The CIM, which begins at 7 a.m., will also host the USABA National Championships for the seventh straight time where a field of 51 runners is expected and another 60 athletes will start the race with the hopes of punching their ticket to the Olympic Trials.
Up front, a strong group of international runners head the men’s and women’s fields.
Kenyan Jacob Chemtai will be looking to defend his 2014 title while Kibrom Ghebrezghebher of Eritrea and fellow Kenyan Elisha Barno both appear capable of winning the men’s race and the $10,000 first prize.
“I am very happy to have the opportunity to come back and defend my title from 2014 and I am ready to win again as I know the course well,” said Chemtai. “The course is a fast one and I think the record is possible if the weather turns out well.”
Kenyan Jane Kibii, who has lived in Auburn, was the 2014 CIM runner-up and heads the women’s side on the strength of her 2:31:44 personal best.
Fellow Kenyan Sarah Kiptoo, owner of a 2:26:32 personal best, and 2011 CIM champion and 2:31:39-marathoner Serkalem Abrha of Ethiopia also look to be strong contenders for the title and $10,000 first prize.
“CIM is a world class event with a very personal feel,” said Kibii.
Rocklin native and SRA Elite member Tim Tollefson is scheduled to join the elite field of Americans chasing the Olympic Trials qualifying standard. His wife, fellow elite runner Lindsay Tollefson, has already guaranteed her spot on the Trials’ start line having run 2:41:32 at last year’s CIM.
Runners need to match or beat the men’s (2:18:00) or women’s (2:43:00) ‘B’ qualifying standards for the 2016 U.S. Olympic Marathon Trials. Runners attaining the ‘A’ standard – 2:15:00 for men and 2:37:00 for women – will receive funding support for the Trials, set for Los Angeles.
“This year much of the drama will take place in the chase packs, where a strong field of American elites will hope to take advantage of the CIM’s reputation as an Olympic Trials Qualifier factory,” said CIM race director Eli Asch.
With 32 first-time Olympic Trials qualifiers already under its belt in the first two years of the qualifying window, CIM looks to become the first and only U.S. marathon with over 40 first-time qualifiers.
While the elites battle up front for a spot on the podium, Senator Ted Gaines and Assembly member Kevin McCarty will be battling for a different prize.
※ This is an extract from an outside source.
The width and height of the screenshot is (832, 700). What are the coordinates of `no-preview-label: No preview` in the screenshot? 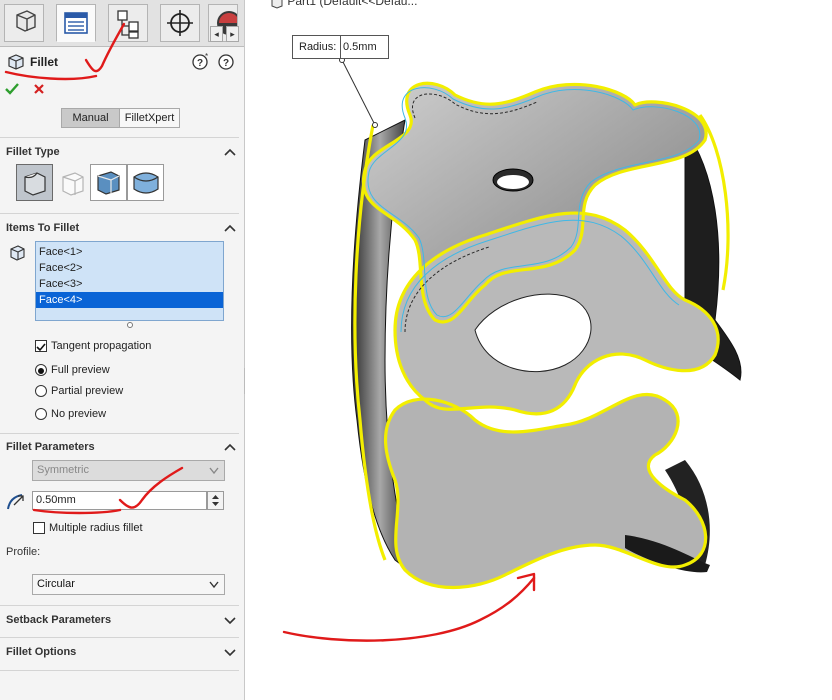 It's located at (79, 414).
The legislators lead the political animals division in the Bank of the West CIM Relay Challenge.
Auburn Mayor Bridget Powers will team up with Roseville City Council member Tim Herman and Yolo County Supervisor Oscar Villegas to join the fight while Sacramento School Board Member Jay Hansen will head up another team in the division.
“As an avid runner, I’m thrilled to be participating in this year’s CIM,” said State Senator Ted Gaines. “Thousands of marathoners will come from across the world to run throughout parts of my beautiful Senate District, generating millions for our economy and boosting national and international exposure for the Sacramento region.
“I encourage anyone who is interested to come down to the course and cheer on the runners during this exciting local sporting event.”
The CIM delivers a timely boost to the local economy with nearly 2,500-hotel room nights booked and an economic impact of $7.72 million.
The marathon field includes runners from 34 countries. Other notable entrants include KCRA’s Deirdre Fitzpatrick and Brian Hickey and author, contributing editor for Runner’s World magazine and former wife of Lance Armstrong, Kristin Armstrong.
The CIM is organized by the Sacramento Running Association, a non-profit organization dedicated to finding ways to encourage people of all ages and abilities to run. The SRA is committed to developing new, quality running events that appeal to a broad variety of runners.